Enabling Inhibitions that Enable
I just got off the phone with my Dad — can that man ever talk! Don’t get me wrong its not like the annoying parent phone calls you see in the movie where the poor protaginist sighs and says “oh brother” ACtually I prefer talking to my Dad over almost anyone else.
He says, among dozens of other things, that it was always delightful to have a stray literature student in his Aesthetics class. I responded by saying that in my experience far too many students respond to a text more like a lawyer than the approach you’d get in an aesthetics class.
And so I did some crawling… I wondered what there was, out there, that might approximate for me the experience of being the lucky lit. student in an aesthetics class, aside from a conversation with the father I’m fortunate to have, I mean.
It turns out that something like what I was looking for was posted on one of my regular haunts: Grand Text Auto. The Post was called Oulipolooza. A name which made absolutely no sense to me.
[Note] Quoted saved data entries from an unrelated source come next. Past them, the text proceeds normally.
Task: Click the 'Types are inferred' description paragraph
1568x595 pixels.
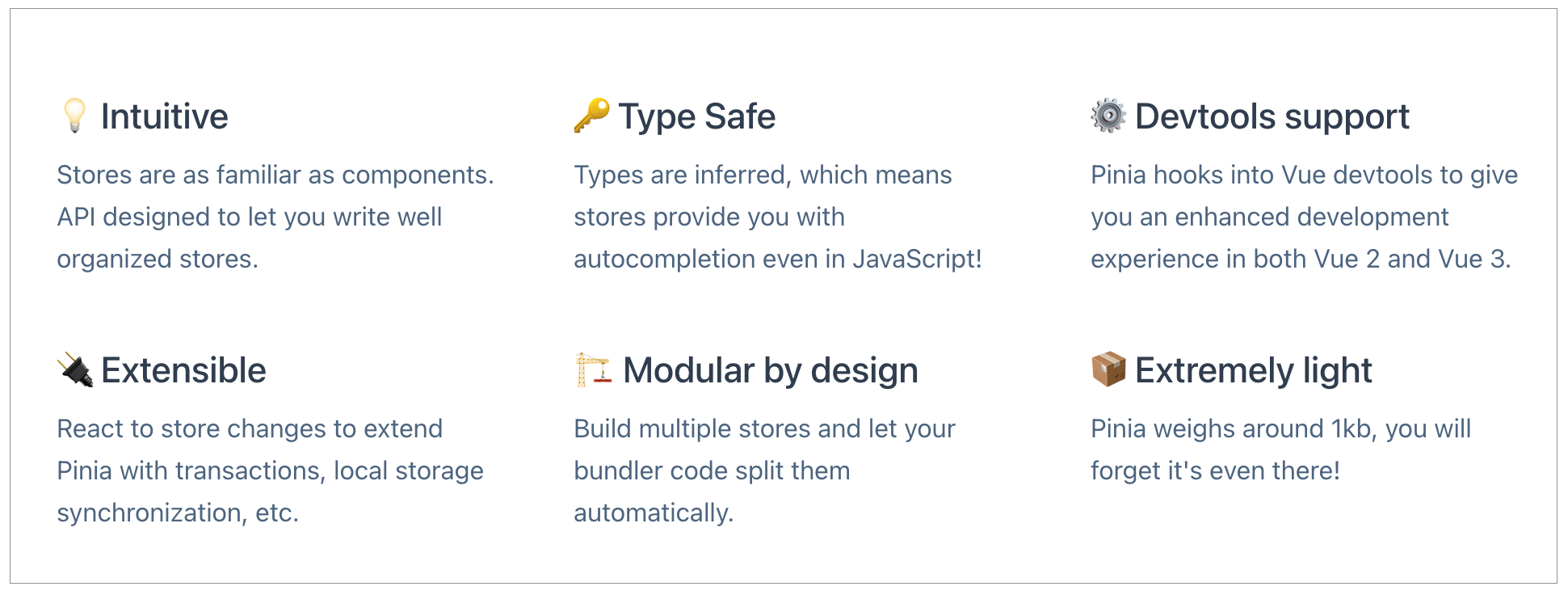Action: click(778, 217)
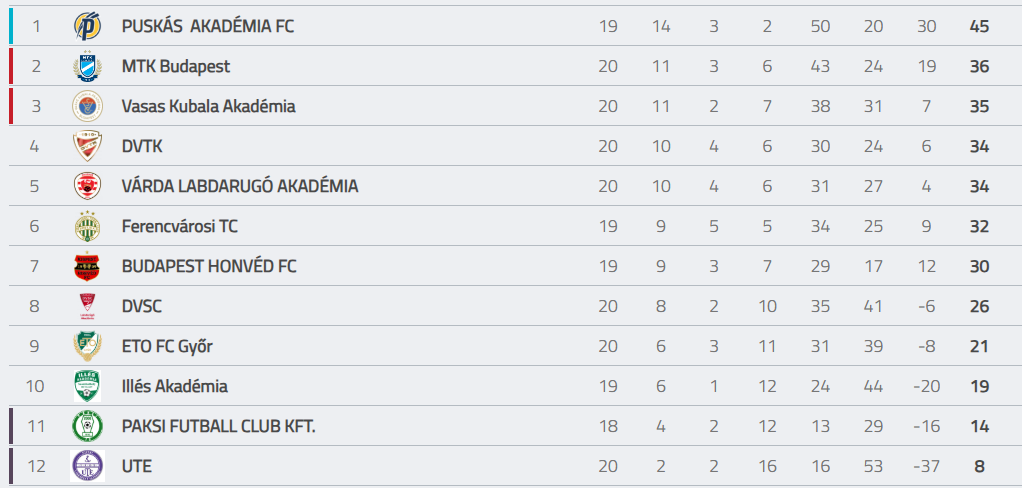Click Puskás Akadémia's 45 points value
The height and width of the screenshot is (488, 1022).
click(979, 26)
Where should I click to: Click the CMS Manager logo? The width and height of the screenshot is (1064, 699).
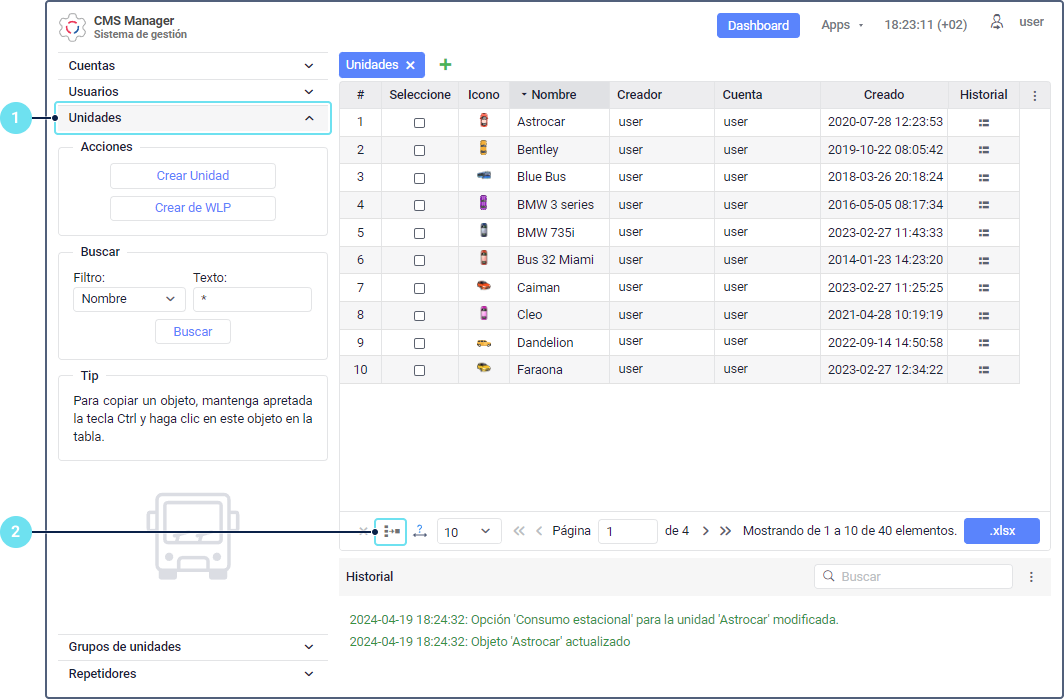click(73, 27)
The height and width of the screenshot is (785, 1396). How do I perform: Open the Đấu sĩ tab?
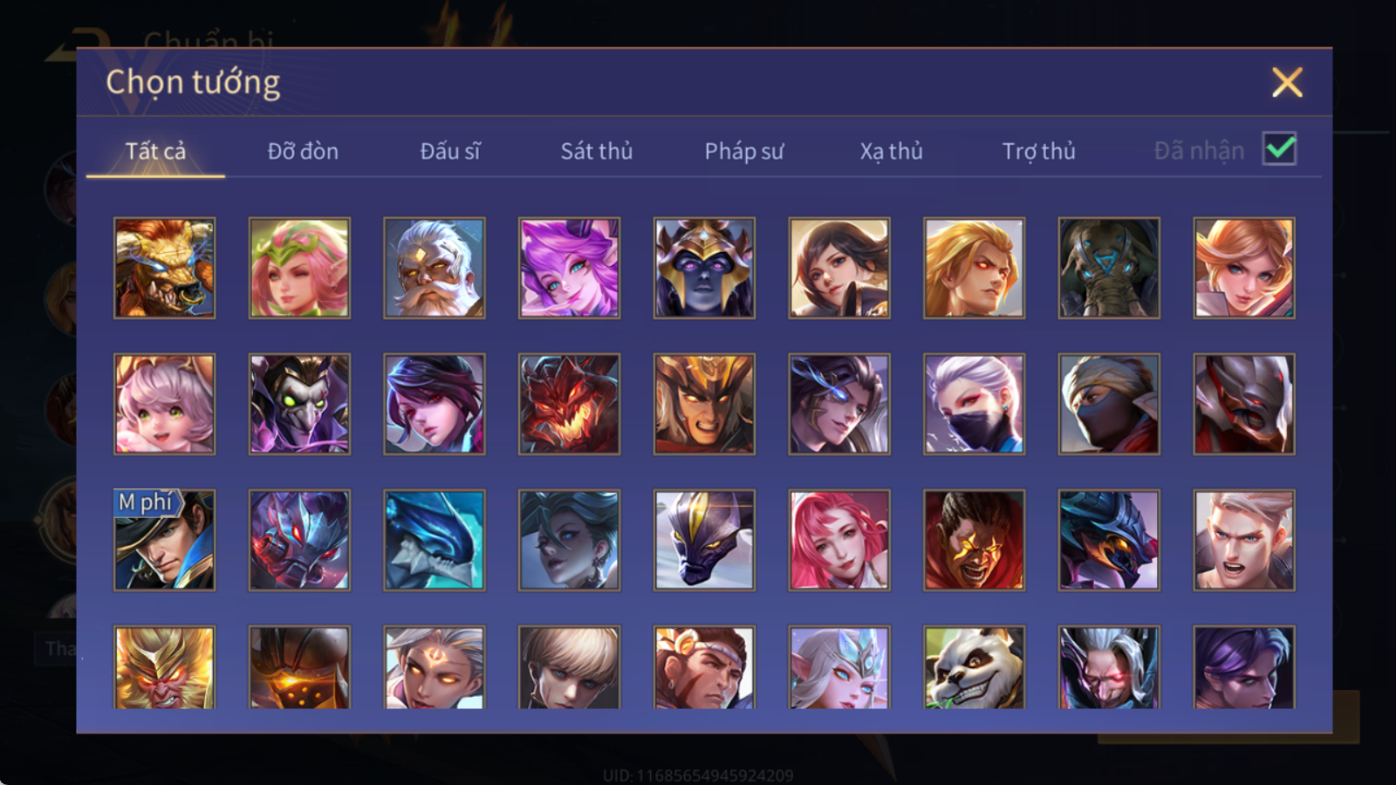click(x=450, y=151)
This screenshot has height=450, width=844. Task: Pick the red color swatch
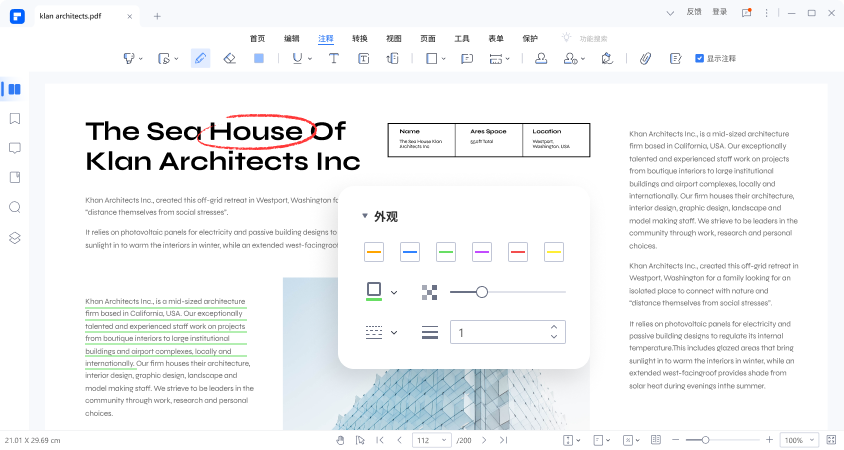click(518, 253)
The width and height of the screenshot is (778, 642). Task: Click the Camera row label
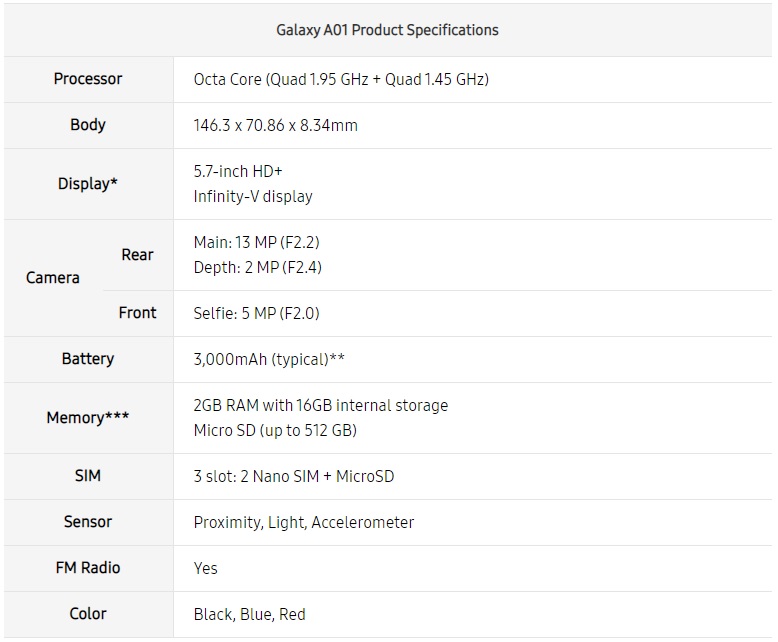point(53,277)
I found the answer by following the first link to MadInkBeard (a term that still baffles me). MadInkBeard describes its own origins as being influenced by:
… the (mostly French) group called the Oulipo (Ouvroir de Litterature Potentielle)… . To put it as succinctly as possible the idea of the group is to create new forms of literature for the possible use of other writers. It’s not about creating new literature qua literature, but about creating forms for new literature. Now using the words “form” is pretty damn open… Basically, the Oulipian concept involves “constraint”, voluntarily chosen rules which affect the process of writing (such as writing a novel without the letter ‘e’ (Perec’s La disparition a.k.a. A Void) or writing a book whose structure is based on the drawing of a sequence of tarot cards (Calvino’s Castle of Crossed Destiny (sorry, the Italian escapes me)), in many Oulipian constraints this involves starting with a base text that is then transformed through constraints.
This is all so new to me, and yet it feels familiar. I think that the creative process, in that it involves a distinction between what I want to make and what I do not want to make, has to do with these “constraints.” I think they are silly, the constraints given as examples here, but there is probably some value to it.
The Grand Text Auto post also led to some intersting experiments with this kind of “limitation.” One is called, appropriately enough: Endless Limitations. It says its purpose is: “to offer ways in which limitations and constraints can be imposed upon a task (writing a poem, painting a picture, composing a piece of music) which prevent self consciousness and allow creativity to flourish” because, and I also quote:
self consciousness is, by definition, inhibiting.
Also, the post turned me on to Constrained.org which is something like {fray} except that it employs these new methods.